Donald Tusk said a decision on whether Orban’s Fidesz party will be allowed to stay in the group will be made in January after EPP finishes an internal investigation. Tusk, the outgoing European Council president, was elected the new president of the pan-European party Wednesday at a two-day congress in Zagreb, Croatia.
The center-right EPP is the dominant group at the European Parliament, an umbrella party for many national parties. Fidesz’s membership was temporarily suspended in March before the EU elections in May due to alleged violations of the rule of law. Orban is widely seen as an autocrat who has rolled back democracy in his country.
“This is not the first time when I expressed my opinion about illiberal democracy and this is, if I understand, the new main idea of Viktor Orban,” Tusk said. “I think we have to be very determined in fighting against this kind of idea.”
During his opening statement at the EPP congress on Wednesday, Tusk launched a scathing attack against “political populists, manipulators and autocrats” within the group’s ranks.
However, not everyone in the EPP agrees with Tusk’s position.
Slovenia’s former Prime Minister Janez Jansa defended the membership of Orban’s party, saying he believes it will remain in the EPP after the investigation.

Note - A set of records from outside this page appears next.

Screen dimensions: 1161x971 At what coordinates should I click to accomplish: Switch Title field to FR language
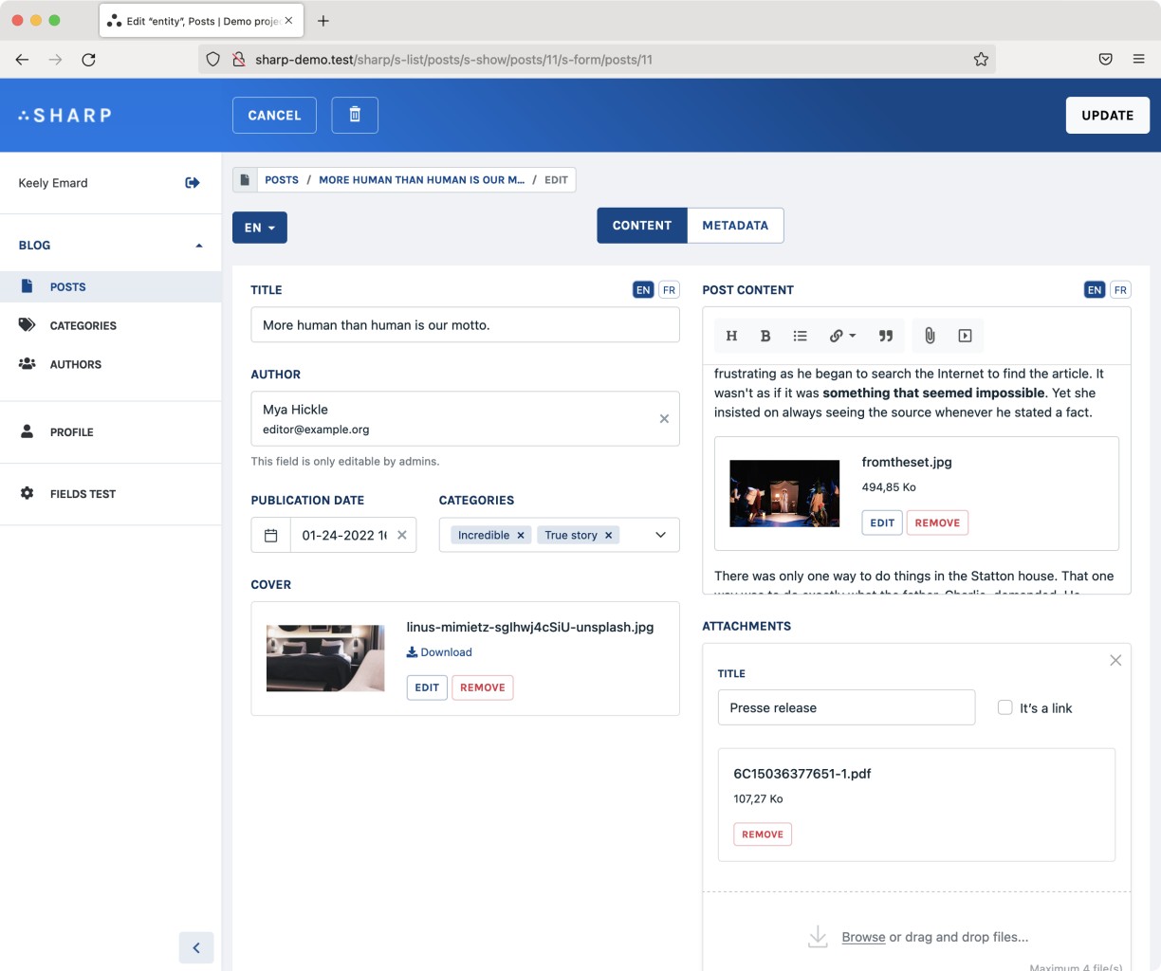669,290
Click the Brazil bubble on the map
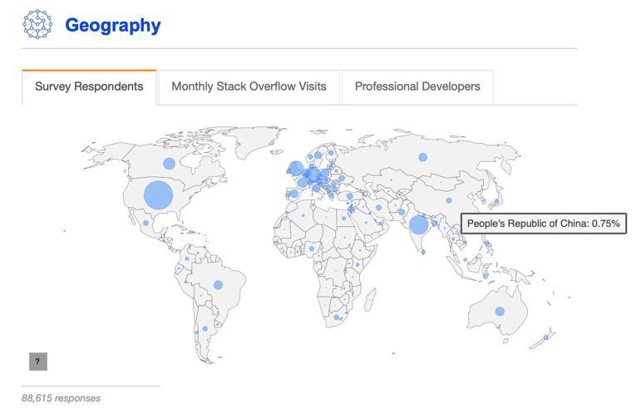 [218, 285]
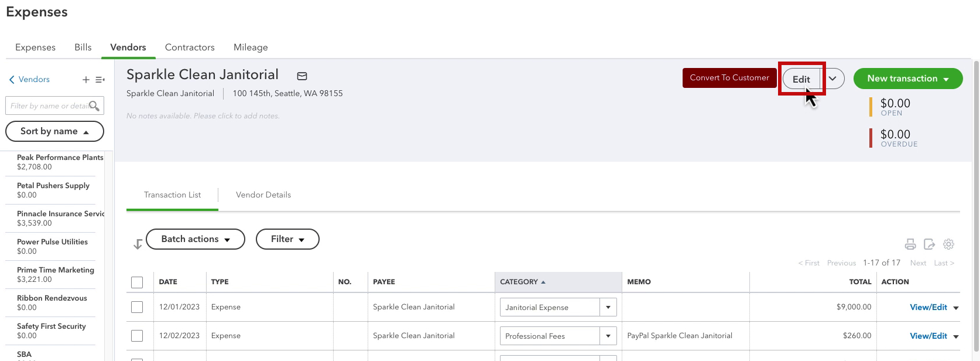Tick the select-all checkbox in table header

click(137, 282)
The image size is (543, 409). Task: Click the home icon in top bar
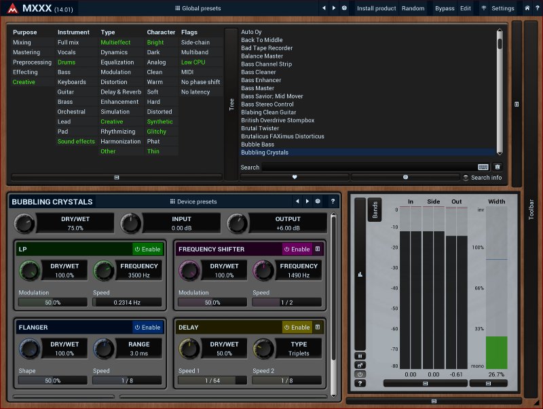(x=527, y=8)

“Punishing the most successful party in the group would not make any sense,” Jansa said at the meeting.
The EPP has been the largest party in the European Parliament for over 20 years, although it lost many seats, mostly to right-wing populists and Green party candidates, in the 2019 EU election.
The EPP on Thursday adopted a resolution calling on the Council of Europe to review its earlier decision to halt the launching of EU enlargement negotiations with North Macedonia and Albania. France has led a group of EU countries calling for an overhaul of the procedures to admit new members before beginning the negotiations with the two Balkan countries.
There are fears within the EU that the stalling membership talks could lead to increased Russian and Chinese influence in the region that was at war in the 1990s.